Dans cette hypothèse et en l'état de la jurisprudence, il n'est pas du tout exclu que l'enfant puisse se retourner contre les professionnels médicaux, et au premier chef, les échographistes, mais également à terme, contre ses parents, même si aucun arrêt n'existe en ce sens, à ce jour.
Par ailleurs, se pose le problème de la tolérance au handicap et l'on ne peut être insensible aux multiples protestations des associations de handicapés, qui estiment à l'image de Monsieur DESSERTINE, Président de l'Association d'Entraide des Polios et handicapés que : " cet arrêt remet en cause le handicapé en tant que personne humaine et citoyenne ".
Que par ailleurs et enfin, pour compliquer le tout, chez les parents existe un seuil de tolérance au handicap très différent, car pour certains, le mongolisme pourra être supportable, pour d'autres une malformation d'une main sera intolérable.
Enfin et au delà, se posent pour d'autres professions, comme les néo-natalogistes ou les gynécologues obstétriciens, les problèmes de réanimation des nouveaux nés.
Finalement, au vu de cette jurisprudence, ne vaudrait-il pas mieux ne pas réanimer des enfants nés à cinq ou six mois et qui statistiquement peuvent développer des handicaps ?
Ne faut-il pas pour le médecin échographiste militer pour l'avortement systématique si le fœtus n'est pas parfait ?
Les médecins échographistes entendent donc interpeller leurs élus, aux fins d'attirer leur attention sur la nécessité qu'une loi intervienne et ne laisse pas le champ libre à la jurisprudence, par ailleurs discordante entre la Cour de Cassation et le Conseil d'Etat.
La multiplication des recours qui ne vont pas manquer d'être formés par des personnes atteintes de handicaps, va faire peser sur les médecins échographistes, des charges nouvelles, notamment en assurance, laquelle va devenir totalement inabordable (il est question de sommes de l'ordre de 500.000 francs par an. !).

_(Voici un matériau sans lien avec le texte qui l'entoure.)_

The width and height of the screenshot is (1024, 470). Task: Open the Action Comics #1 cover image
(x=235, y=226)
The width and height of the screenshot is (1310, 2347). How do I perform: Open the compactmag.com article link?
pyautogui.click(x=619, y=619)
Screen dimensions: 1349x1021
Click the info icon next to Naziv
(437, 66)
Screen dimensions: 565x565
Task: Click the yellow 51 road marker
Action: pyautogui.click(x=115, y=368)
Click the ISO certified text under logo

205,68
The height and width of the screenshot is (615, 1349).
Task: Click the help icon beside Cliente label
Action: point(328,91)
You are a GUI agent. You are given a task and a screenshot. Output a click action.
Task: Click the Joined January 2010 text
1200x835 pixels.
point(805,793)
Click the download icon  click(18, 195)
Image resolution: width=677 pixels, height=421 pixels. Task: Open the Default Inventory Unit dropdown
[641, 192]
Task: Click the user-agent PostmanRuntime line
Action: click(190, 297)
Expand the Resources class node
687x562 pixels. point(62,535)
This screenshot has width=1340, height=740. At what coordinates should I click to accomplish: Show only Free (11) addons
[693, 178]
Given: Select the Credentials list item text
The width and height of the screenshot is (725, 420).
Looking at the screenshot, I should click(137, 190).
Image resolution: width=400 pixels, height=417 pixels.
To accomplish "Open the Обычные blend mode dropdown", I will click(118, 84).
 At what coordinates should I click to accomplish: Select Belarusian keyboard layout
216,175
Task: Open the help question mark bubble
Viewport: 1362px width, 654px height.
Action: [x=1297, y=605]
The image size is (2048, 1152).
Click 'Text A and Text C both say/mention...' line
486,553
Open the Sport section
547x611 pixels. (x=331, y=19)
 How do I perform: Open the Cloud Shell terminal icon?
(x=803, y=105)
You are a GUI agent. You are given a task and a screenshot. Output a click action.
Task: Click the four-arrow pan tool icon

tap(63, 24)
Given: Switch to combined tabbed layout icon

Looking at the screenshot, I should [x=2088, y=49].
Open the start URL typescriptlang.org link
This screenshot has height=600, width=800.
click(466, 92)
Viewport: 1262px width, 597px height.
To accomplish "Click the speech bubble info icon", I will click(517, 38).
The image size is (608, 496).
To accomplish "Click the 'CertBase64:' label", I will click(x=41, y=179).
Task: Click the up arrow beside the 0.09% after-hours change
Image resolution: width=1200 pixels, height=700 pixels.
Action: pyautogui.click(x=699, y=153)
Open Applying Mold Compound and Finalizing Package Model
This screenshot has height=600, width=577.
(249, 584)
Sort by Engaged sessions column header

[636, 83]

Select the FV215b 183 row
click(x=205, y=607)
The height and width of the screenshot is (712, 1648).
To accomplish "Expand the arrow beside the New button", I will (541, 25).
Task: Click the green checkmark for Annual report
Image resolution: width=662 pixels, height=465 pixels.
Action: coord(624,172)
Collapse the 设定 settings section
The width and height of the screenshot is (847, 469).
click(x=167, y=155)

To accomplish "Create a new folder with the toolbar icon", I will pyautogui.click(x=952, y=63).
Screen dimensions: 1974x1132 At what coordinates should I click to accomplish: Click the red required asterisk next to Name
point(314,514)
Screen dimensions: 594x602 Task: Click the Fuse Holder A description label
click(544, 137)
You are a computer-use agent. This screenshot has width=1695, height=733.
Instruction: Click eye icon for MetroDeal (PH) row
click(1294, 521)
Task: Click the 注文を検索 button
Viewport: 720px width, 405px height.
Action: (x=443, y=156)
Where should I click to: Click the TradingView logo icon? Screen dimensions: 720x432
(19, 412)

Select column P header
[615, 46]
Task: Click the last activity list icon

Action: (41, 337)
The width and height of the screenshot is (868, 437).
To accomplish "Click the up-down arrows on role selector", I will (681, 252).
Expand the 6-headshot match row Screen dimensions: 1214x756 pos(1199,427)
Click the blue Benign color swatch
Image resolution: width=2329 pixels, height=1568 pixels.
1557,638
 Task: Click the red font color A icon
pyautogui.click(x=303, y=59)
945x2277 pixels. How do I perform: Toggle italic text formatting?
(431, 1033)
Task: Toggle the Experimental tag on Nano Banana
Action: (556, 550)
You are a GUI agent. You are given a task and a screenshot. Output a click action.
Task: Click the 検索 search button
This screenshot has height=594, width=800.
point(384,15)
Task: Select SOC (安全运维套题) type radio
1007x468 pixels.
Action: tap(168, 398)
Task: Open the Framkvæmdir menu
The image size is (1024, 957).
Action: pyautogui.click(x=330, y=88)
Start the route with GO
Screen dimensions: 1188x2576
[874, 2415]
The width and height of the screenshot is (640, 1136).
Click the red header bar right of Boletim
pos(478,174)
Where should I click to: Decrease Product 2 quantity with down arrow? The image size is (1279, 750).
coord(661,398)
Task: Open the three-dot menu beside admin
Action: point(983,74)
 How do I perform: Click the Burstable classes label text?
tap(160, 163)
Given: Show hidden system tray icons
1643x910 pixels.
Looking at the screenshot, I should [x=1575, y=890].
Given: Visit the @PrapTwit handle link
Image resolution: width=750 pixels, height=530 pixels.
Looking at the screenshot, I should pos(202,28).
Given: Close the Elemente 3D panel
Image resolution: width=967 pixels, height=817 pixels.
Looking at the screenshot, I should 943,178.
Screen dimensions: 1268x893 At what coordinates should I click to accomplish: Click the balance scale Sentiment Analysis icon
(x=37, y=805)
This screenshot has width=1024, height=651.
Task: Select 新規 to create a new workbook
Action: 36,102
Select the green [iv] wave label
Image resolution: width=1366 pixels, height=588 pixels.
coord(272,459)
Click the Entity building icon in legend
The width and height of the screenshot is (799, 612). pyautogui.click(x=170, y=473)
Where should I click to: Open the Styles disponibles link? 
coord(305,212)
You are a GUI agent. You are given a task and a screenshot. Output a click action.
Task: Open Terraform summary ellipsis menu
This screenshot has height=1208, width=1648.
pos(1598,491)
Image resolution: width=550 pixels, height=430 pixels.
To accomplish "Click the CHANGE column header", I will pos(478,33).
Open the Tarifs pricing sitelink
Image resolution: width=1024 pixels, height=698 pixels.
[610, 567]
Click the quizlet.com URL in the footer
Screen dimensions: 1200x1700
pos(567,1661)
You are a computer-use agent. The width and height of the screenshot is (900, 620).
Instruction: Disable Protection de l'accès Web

Pour éviter les dérives jurisprudentielles, le Législateur a, en 1998, statué, concernant les risques de développement des produits médicamenteux. La même force de décision doit être mise en ouvre pour solutionner les soucis majeurs des échographistes.
Le législateur doit donc créer un fond d'indemnisation assurant la protection des handicapés au long de leur vie.
Ce fond aurait pour but de gérer les aléas thérapeutiques et diagnostiques, la médecine n'étant pas et ne pouvant être une science exacte. Cette affirmation ne signifie pas naturellement que les médecins ne doivent pas assumer leurs éventuelles responsabilités professionnelles, auxquelles ils n'ont jamais entendu se soustraire. Toutefois, il est évident que compte tenu des problèmes évoqués ci-dessus, il ne leur est pas possible d'envisager de prendre en charge à vie durant, le handicap d'une personne et d 'un enfant qui reprocherait à ses interlocuteurs d'être né.
Or, par hypothèse, l'information éclairée de l'embryon étant impossible, on assistera inéluctablement au cours de ces prochaines années, à une multiplication de ces actions.
Par ailleurs, la loi doit forcément poser la définition du handicap indemnisable, car à défaut, même l'information que pourrait donner le médecin, serait forcément inappropriée dans la mesure où la sensibilité de chacun est sur ce point extrêmement différente.
Je vous demande donc, Madame ou Monsieur le Député, Madame ou Monsieur le Sénateur, de faire inscrire à l'ordre du jour de l'Assemblée Nationale :
- la création du fonds d'indemnisation du handicap,
- de faire définir de façon législative, la notion de handicap, pour que l'interprétation de l'article L 162.1 du Code de la Santé Publique puisse être claire et efficace.
- d'établir par voie législative la séparation de l'indemnisation du préjudice moral (qui sera due par l'auteur d'une faute caractérisée de diagnostic), de l'indemnisation du handicap qui sera supportée par la communauté, au titre de l'absence de relation entre la méthode du diagnostic et la survenue d'un handicap.
Je vous prie de croire, Madame ou Monsieur le Député, Madame ou Monsieur le Sénateur, à l'expression de ma très haute considération.